** GIVEN ENTRIES **
◆ ◆ ◆ ◆

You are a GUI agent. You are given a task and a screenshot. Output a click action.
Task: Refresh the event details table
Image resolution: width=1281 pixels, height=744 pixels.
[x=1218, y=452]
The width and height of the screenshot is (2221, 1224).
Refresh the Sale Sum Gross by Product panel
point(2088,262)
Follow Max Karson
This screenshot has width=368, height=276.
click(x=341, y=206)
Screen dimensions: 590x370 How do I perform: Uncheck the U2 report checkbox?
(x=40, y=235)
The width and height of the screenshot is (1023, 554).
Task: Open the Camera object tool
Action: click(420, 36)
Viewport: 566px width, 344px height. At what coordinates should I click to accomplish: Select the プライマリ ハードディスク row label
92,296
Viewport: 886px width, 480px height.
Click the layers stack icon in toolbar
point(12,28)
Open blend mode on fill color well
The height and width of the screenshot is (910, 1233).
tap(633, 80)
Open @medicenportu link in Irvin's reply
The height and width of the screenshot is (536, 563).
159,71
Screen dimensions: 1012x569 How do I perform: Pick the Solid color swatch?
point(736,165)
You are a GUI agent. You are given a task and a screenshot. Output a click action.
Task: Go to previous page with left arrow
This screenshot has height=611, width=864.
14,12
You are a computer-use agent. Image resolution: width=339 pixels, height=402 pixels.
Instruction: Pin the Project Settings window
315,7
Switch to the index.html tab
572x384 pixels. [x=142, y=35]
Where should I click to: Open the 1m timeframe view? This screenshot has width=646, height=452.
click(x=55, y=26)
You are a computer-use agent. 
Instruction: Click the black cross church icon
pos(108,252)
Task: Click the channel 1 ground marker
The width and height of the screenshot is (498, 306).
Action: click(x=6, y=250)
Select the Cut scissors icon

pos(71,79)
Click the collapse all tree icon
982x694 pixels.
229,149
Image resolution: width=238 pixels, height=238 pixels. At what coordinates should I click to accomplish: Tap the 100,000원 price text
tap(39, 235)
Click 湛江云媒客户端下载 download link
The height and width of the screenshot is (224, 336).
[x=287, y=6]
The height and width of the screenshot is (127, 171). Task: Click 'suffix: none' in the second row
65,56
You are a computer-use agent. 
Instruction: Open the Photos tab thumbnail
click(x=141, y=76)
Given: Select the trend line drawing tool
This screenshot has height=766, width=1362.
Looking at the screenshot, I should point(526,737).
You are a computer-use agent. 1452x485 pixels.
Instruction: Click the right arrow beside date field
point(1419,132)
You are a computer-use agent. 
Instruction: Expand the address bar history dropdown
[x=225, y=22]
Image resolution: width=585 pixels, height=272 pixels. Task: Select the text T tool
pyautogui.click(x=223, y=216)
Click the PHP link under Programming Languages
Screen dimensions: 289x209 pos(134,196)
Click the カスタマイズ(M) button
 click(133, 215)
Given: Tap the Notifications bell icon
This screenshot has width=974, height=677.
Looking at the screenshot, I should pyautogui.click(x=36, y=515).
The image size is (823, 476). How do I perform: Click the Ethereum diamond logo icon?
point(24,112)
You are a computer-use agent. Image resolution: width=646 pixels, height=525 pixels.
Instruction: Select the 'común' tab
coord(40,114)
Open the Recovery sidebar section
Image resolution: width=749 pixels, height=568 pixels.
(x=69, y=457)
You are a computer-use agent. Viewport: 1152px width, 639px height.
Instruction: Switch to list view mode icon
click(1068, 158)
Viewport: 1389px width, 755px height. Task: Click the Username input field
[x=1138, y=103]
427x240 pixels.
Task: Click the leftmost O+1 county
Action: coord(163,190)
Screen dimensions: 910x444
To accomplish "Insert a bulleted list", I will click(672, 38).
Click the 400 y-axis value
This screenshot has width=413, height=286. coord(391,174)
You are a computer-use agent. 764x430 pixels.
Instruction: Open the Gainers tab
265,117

◆ ◆ ◆ ◆

** WRITTEN EXERCISE **
Please render all of the lines above as a numbered list, leaving out any blank lines.

** RESPONSE **
1. You are a GUI agent. You are given a task and a screenshot. Output a click action.
2. Task: Refresh the event details table
3. Image resolution: width=1281 pixels, height=744 pixels.
4. [x=1218, y=452]
5. The width and height of the screenshot is (2221, 1224).
6. Refresh the Sale Sum Gross by Product panel
7. point(2088,262)
8. Follow Max Karson
9. This screenshot has width=368, height=276.
10. click(x=341, y=206)
11. Screen dimensions: 590x370 How do I perform: Uncheck the U2 report checkbox?
12. (x=40, y=235)
13. The width and height of the screenshot is (1023, 554).
14. Task: Open the Camera object tool
15. Action: click(420, 36)
16. Viewport: 566px width, 344px height. At what coordinates should I click to accomplish: Select the プライマリ ハードディスク row label
17. 92,296
18. Viewport: 886px width, 480px height.
19. Click the layers stack icon in toolbar
20. point(12,28)
21. Open blend mode on fill color well
22. The height and width of the screenshot is (910, 1233).
23. tap(633, 80)
24. Open @medicenportu link in Irvin's reply
25. The height and width of the screenshot is (536, 563).
26. 159,71
27. Screen dimensions: 1012x569 How do I perform: Pick the Solid color swatch?
28. point(736,165)
29. You are a GUI agent. You are given a task and a screenshot. Output a click action.
30. Task: Go to previous page with left arrow
31. This screenshot has height=611, width=864.
32. 14,12
33. You are a computer-use agent. Image resolution: width=339 pixels, height=402 pixels.
34. Instruction: Pin the Project Settings window
35. 315,7
36. Switch to the index.html tab
37. 572x384 pixels. [x=142, y=35]
38. Where should I click to: Open the 1m timeframe view? This screenshot has width=646, height=452.
39. click(x=55, y=26)
40. You are a computer-use agent. 
41. Instruction: Click the black cross church icon
42. pos(108,252)
43. Task: Click the channel 1 ground marker
44. The width and height of the screenshot is (498, 306).
45. Action: click(x=6, y=250)
46. Select the Cut scissors icon
47. pos(71,79)
48. Click the collapse all tree icon
49. 982x694 pixels.
50. 229,149
51. Image resolution: width=238 pixels, height=238 pixels. At what coordinates should I click to accomplish: Tap the 100,000원 price text
52. tap(39, 235)
53. Click 湛江云媒客户端下载 download link
54. The height and width of the screenshot is (224, 336).
55. [x=287, y=6]
56. The height and width of the screenshot is (127, 171). Task: Click 'suffix: none' in the second row
57. 65,56
58. You are a computer-use agent. 
59. Instruction: Open the Photos tab thumbnail
60. click(x=141, y=76)
61. Given: Select the trend line drawing tool
62. This screenshot has height=766, width=1362.
63. Looking at the screenshot, I should point(526,737).
64. You are a computer-use agent. 1452x485 pixels.
65. Instruction: Click the right arrow beside date field
66. point(1419,132)
67. You are a computer-use agent. 
68. Instruction: Expand the address bar history dropdown
69. [x=225, y=22]
70. Image resolution: width=585 pixels, height=272 pixels. Task: Select the text T tool
71. pyautogui.click(x=223, y=216)
72. Click the PHP link under Programming Languages
73. Screen dimensions: 289x209 pos(134,196)
74. Click the カスタマイズ(M) button
75.  click(133, 215)
76. Given: Tap the Notifications bell icon
77. This screenshot has width=974, height=677.
78. Looking at the screenshot, I should pyautogui.click(x=36, y=515).
79. The image size is (823, 476). How do I perform: Click the Ethereum diamond logo icon?
80. point(24,112)
81. You are a computer-use agent. Image resolution: width=646 pixels, height=525 pixels.
82. Instruction: Select the 'común' tab
83. coord(40,114)
84. Open the Recovery sidebar section
85. Image resolution: width=749 pixels, height=568 pixels.
86. (x=69, y=457)
87. You are a computer-use agent. Viewport: 1152px width, 639px height.
88. Instruction: Switch to list view mode icon
89. click(1068, 158)
90. Viewport: 1389px width, 755px height. Task: Click the Username input field
91. [x=1138, y=103]
92. 427x240 pixels.
93. Task: Click the leftmost O+1 county
94. Action: coord(163,190)
95. Screen dimensions: 910x444
96. To accomplish "Insert a bulleted list", I will click(672, 38).
97. Click the 400 y-axis value
98. This screenshot has width=413, height=286. coord(391,174)
99. You are a computer-use agent. 764x430 pixels.
100. Instruction: Open the Gainers tab
101. 265,117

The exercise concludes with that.